Moreover, the same events that make probate "horror stories" (unpaid taxes and bills, feuding heirs, real estate title problems, real estate in poor or contaminated condition, e.g.) tend to complicate trust settlement as well. Trust enthusiasts admit that, unless the grantor is confident using the kit, the typical attorney will charge at least $500 to $2000 more to draft a trust, than he or she would charge for a simple will. Setting up a trust involves more questions and analysis, and more documents -- including, surprisingly, a "pour-over will". The average trust document is many pages longer than most wills. There must be coordination among the several documents executed at about the same time, such as the pour-over will, quitclaim deeds, general assignment of property. The prudent lawyer must spend some time giving detailed instructions to the trust client, regarding, e.g., maintaining correct titling of assets, and informing third parties of the existence and nature of the trust, to ensure that the client does not accidentally sabotage the benefits of having a trust.

Trust enthusiasts are fond of pointing out that attorneys used wills as "loss leaders", charging little for a will, in anticipation of reaping a windfall in fees when the attorney is later designated to probate the estate when the client dies. Now, the attorneys and insurance agents who sell living trusts simply reap the profit up front, through sales of seminars, kits, and policies. The attorneys profit from new trust business, drafting documents and answering questions, as many clients feel overwhelmed by the process of setting up, administering or settling the trust estate, and eventually abandon the inch-thick "do-it-yourself" kit. Trust beneficiaries often return for legal services connected with distribution and tax issues, just as will beneficiaries do at probate time.

One expense that can be avoided by a properly drafted and administered trust is the Michigan probate inventory fee.

Large estates (over $1,000,000 in assets for an individual, or $2 million for a couple) can reap substantial tax benefits from the use of living trusts. These benefits consist of both tax avoidance, and deferral of taxes until after the death of a survivor. Generally, smaller estates will avoid no inheritance tax through the use of living trusts. Persons with very large estates should consider a wide array of estate planning options, such as having at least two properly funded revocable trusts (the "marital trust" and the "family" or "unified credit trust"), and using insurance, irrevocable trusts, or family limited partnerships. Estates containing tax-sensitive assets, such as real estate, business interests and well-funded retirement plans, can create problems that are best addressed by a trust. Some law firms, investment advisers and insurance agents specialize in dealing with large and complex estates.

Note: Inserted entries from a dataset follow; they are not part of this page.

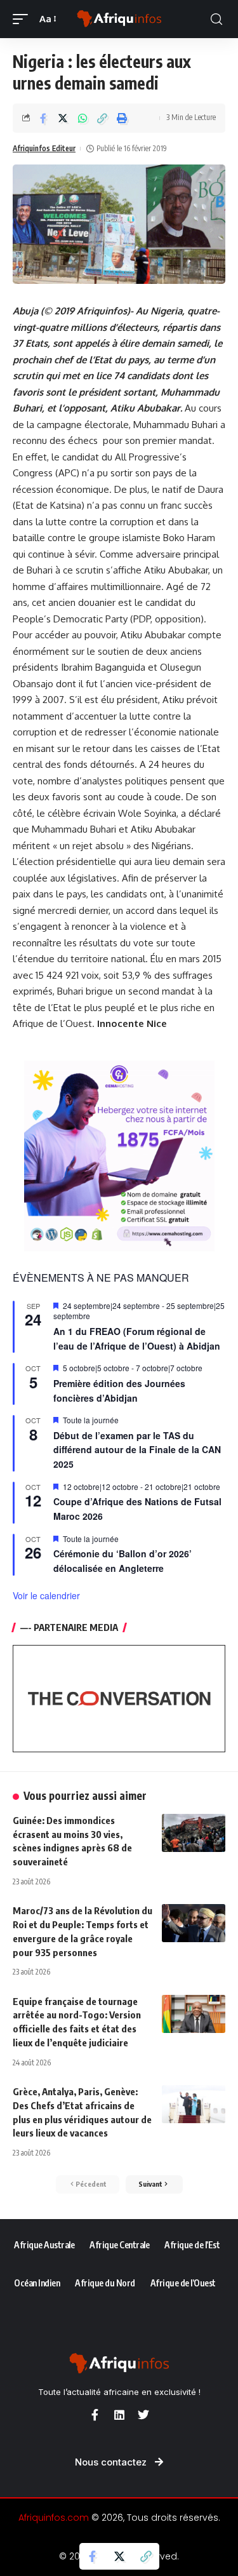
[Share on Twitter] (63, 118)
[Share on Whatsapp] (82, 118)
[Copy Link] (102, 118)
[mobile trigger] (23, 19)
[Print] (122, 118)
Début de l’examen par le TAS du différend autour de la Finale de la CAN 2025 (137, 1449)
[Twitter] (143, 2414)
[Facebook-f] (95, 2414)
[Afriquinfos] (119, 19)
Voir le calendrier (46, 1595)
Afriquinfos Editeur (44, 148)
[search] (216, 19)
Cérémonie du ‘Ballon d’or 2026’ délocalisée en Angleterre (122, 1560)
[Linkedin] (119, 2414)
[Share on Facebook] (43, 118)
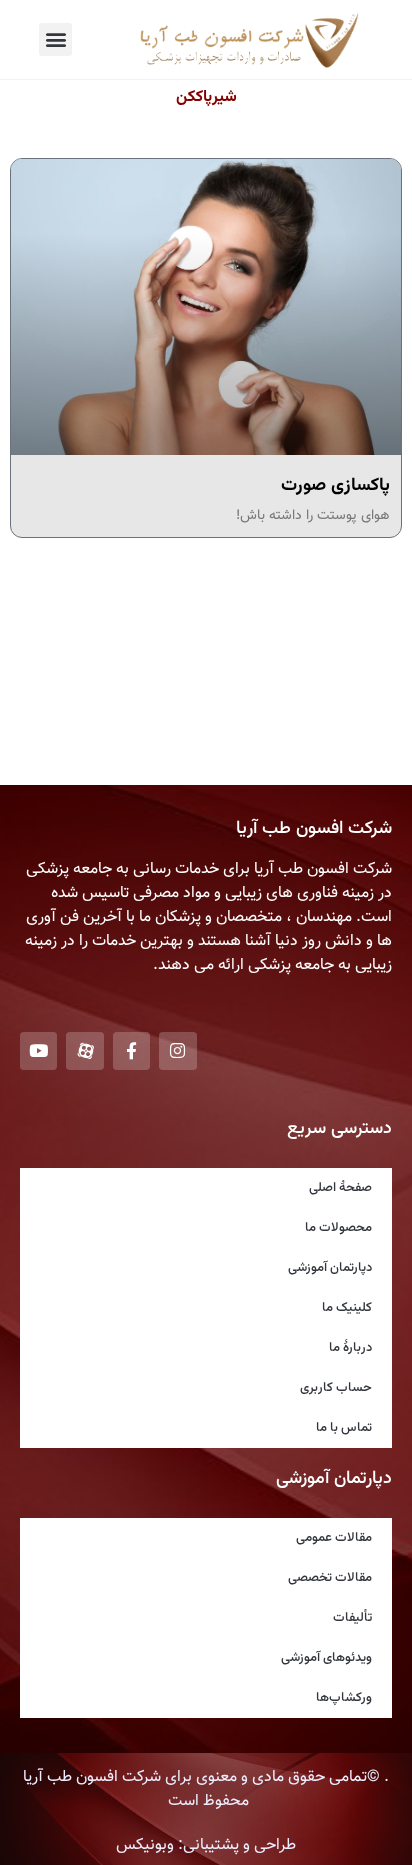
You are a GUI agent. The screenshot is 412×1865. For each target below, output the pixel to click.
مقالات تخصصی (330, 1578)
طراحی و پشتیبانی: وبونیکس (206, 1845)
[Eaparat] (84, 1050)
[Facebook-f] (131, 1050)
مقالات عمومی (334, 1538)
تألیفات (352, 1618)
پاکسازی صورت (335, 486)
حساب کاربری (336, 1388)
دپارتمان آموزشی (330, 1268)
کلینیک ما (347, 1308)
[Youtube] (38, 1050)
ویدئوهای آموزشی (326, 1658)
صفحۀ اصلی (340, 1188)
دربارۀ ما (350, 1348)
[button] (55, 39)
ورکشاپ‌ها (344, 1698)
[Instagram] (177, 1050)
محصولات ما (338, 1228)
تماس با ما (344, 1428)
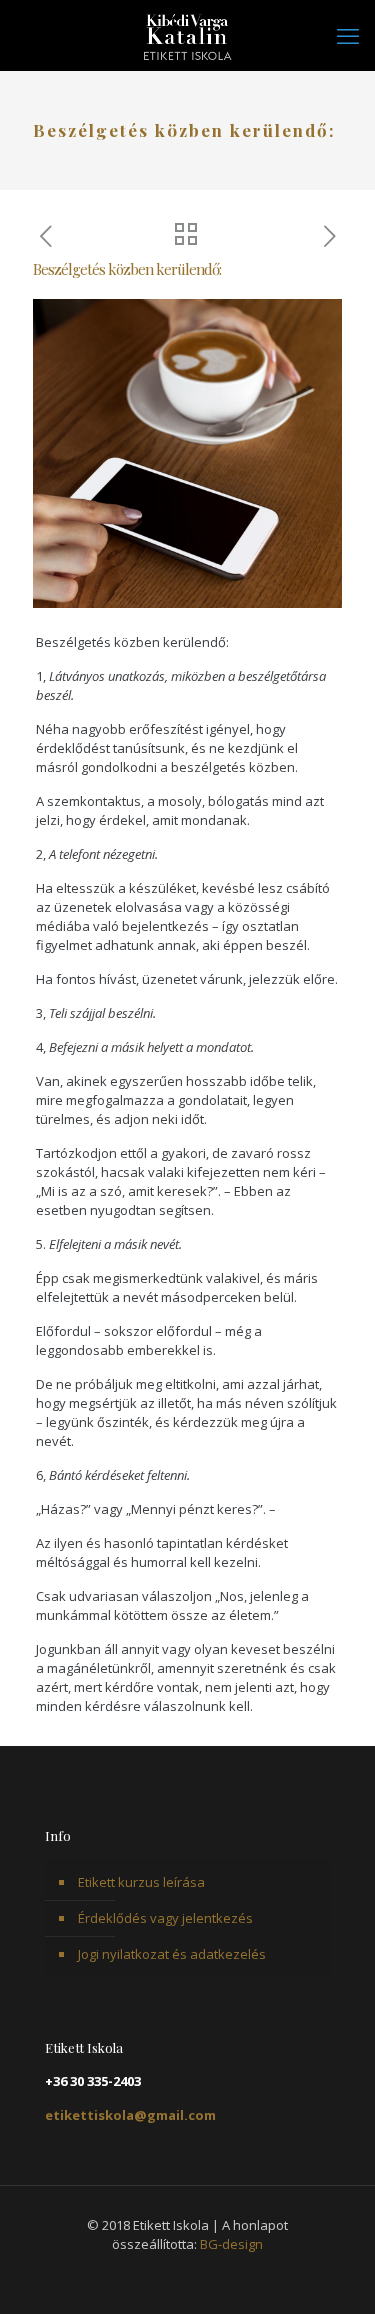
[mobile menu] (348, 35)
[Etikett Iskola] (187, 35)
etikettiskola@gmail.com (130, 2115)
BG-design (231, 2244)
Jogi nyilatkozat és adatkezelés (172, 1954)
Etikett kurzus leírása (141, 1882)
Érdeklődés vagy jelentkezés (165, 1918)
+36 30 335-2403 (93, 2081)
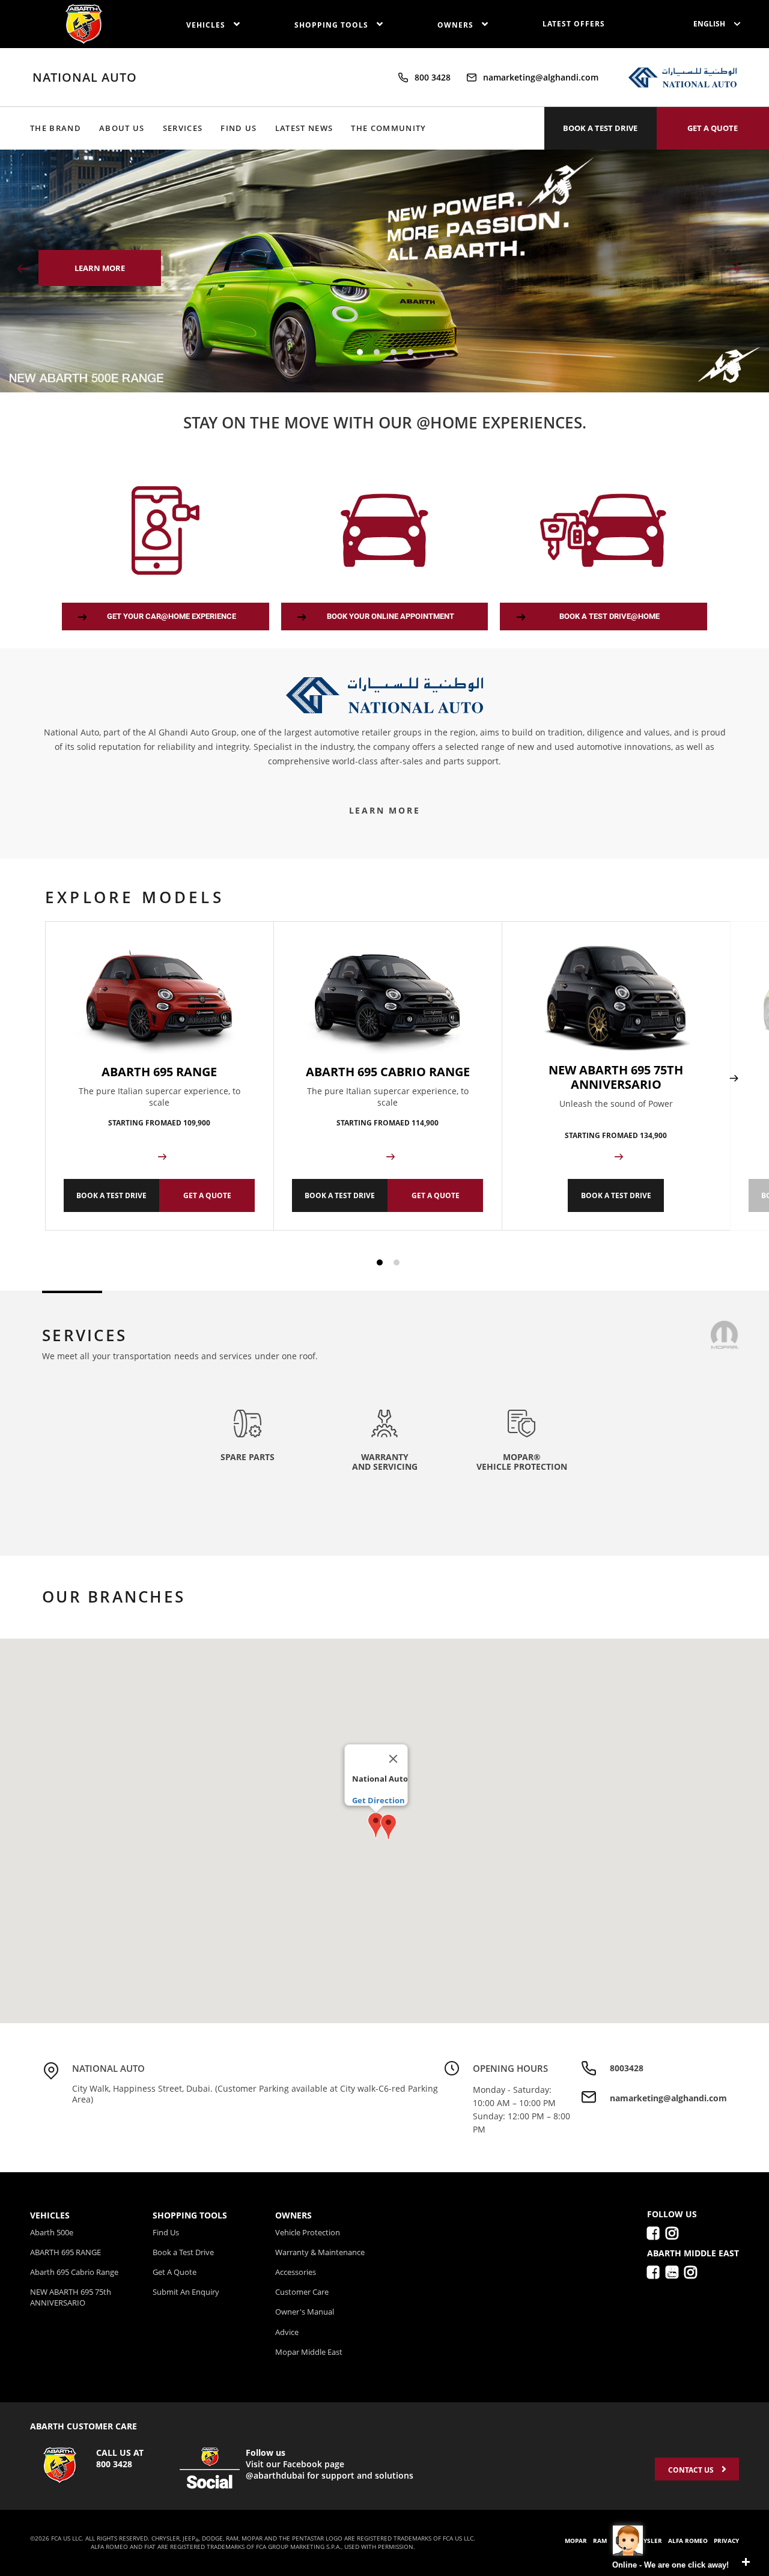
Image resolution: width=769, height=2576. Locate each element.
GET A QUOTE (712, 128)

Another misunderstood, and by far the most misused, estate planning device is deeding real estate and transferring financial accounts to joint name with a potential heir. The intent is usually to avoid probate delays and expense. This is a possibility with joint property, but only after careful analysis. Sometimes people mistakenly believe that joint property transfers avoid taxes. In fact, a gift tax may be incurred at the time of the transfer, and a tax savings opportunity for the surviving joint owner (called "step up in basis") may be lost at the death of a the first joint property owner to die. Deeding to joint tenancy involves a loss of control over the asset, putting the client at the mercy of the heir if the client has a change of heart, and wants the property deeded back to him or her. Joint, non-marital, property interests are more vulnerable to the claims of the potential heir's creditors. Joint ownership sometimes results in unintended windfalls or disinheritances for one or another branch of the family, due, for example, to an unanticipated order of death.

Deeds are sometimes necessary in estate planning, even when joint property is not part of the plan. Normally, a grantor's real property is deeded to his or her revocable trust. Sometimes, a joint property owner will want to have the potential heir deed his or her share of joint property back, as a prerequisite to incorporating that property into a will or trust distribution scheme.